Please rewrite the items below as a two-column CSV with the header row instruction,coordinates, giving one row per item with its text in the first column and its answer in the second. Put each value in a single quoted field, replace line breaks with spaces, and leave the pictures out.

******************************

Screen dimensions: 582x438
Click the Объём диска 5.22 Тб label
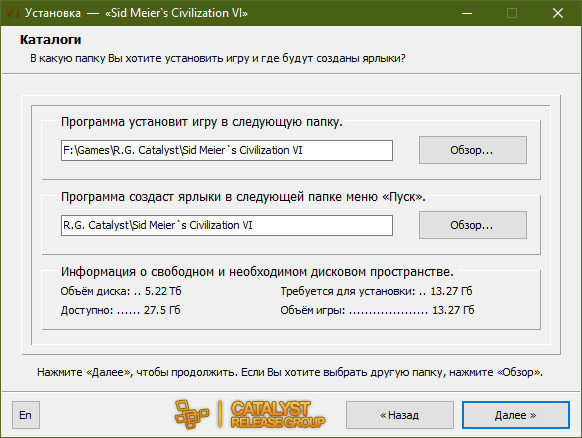(121, 291)
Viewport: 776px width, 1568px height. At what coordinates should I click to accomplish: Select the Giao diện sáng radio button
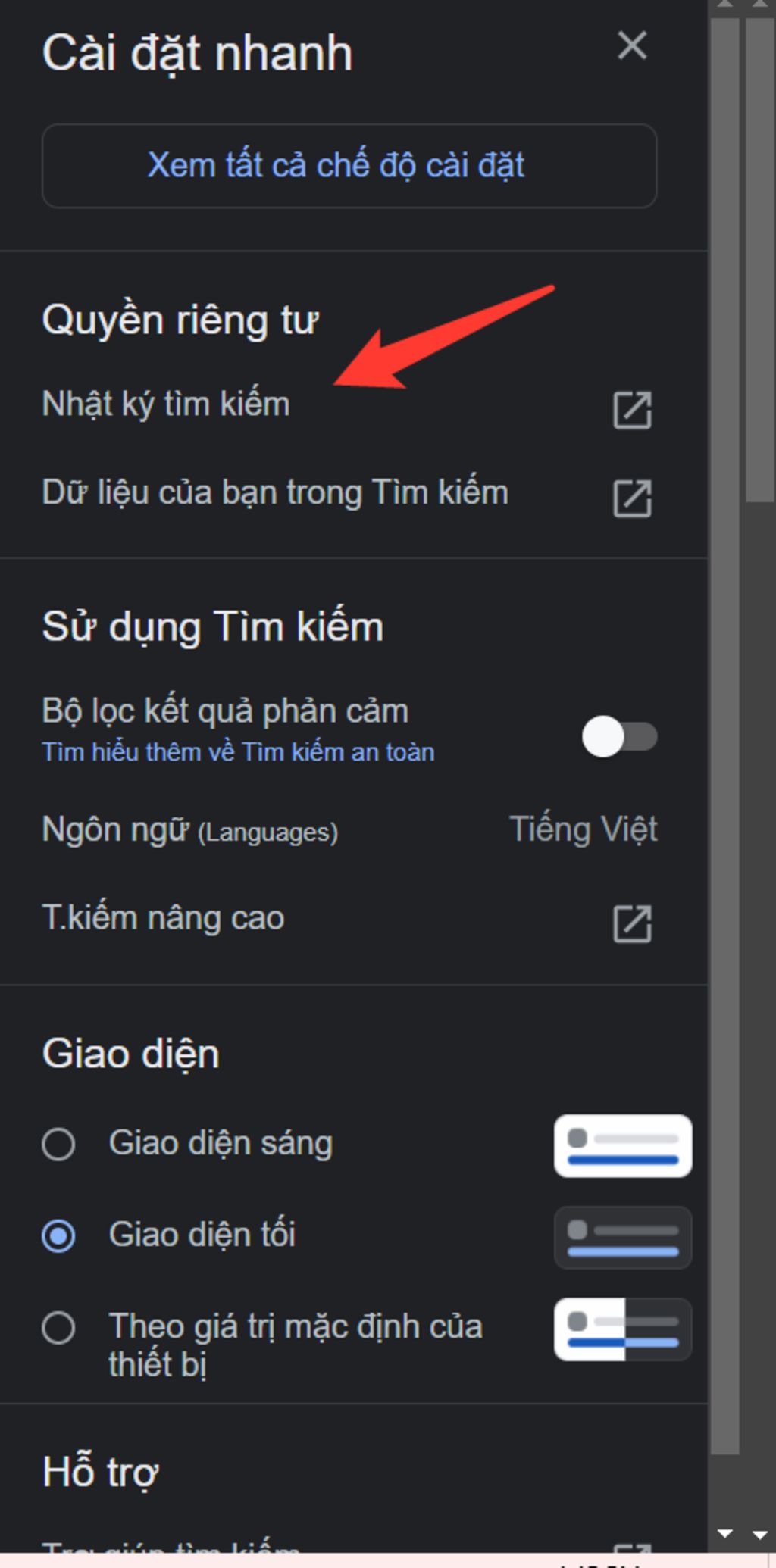pos(58,1144)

******************************

*ANSWER TO THIS EXERCISE*.
instruction,coordinates
"Screen dimensions: 582x438 Click the Объём диска 5.22 Тб label","(121, 291)"
"Viewport: 776px width, 1568px height. At what coordinates should I click to accomplish: Select the Giao diện sáng radio button","pos(58,1144)"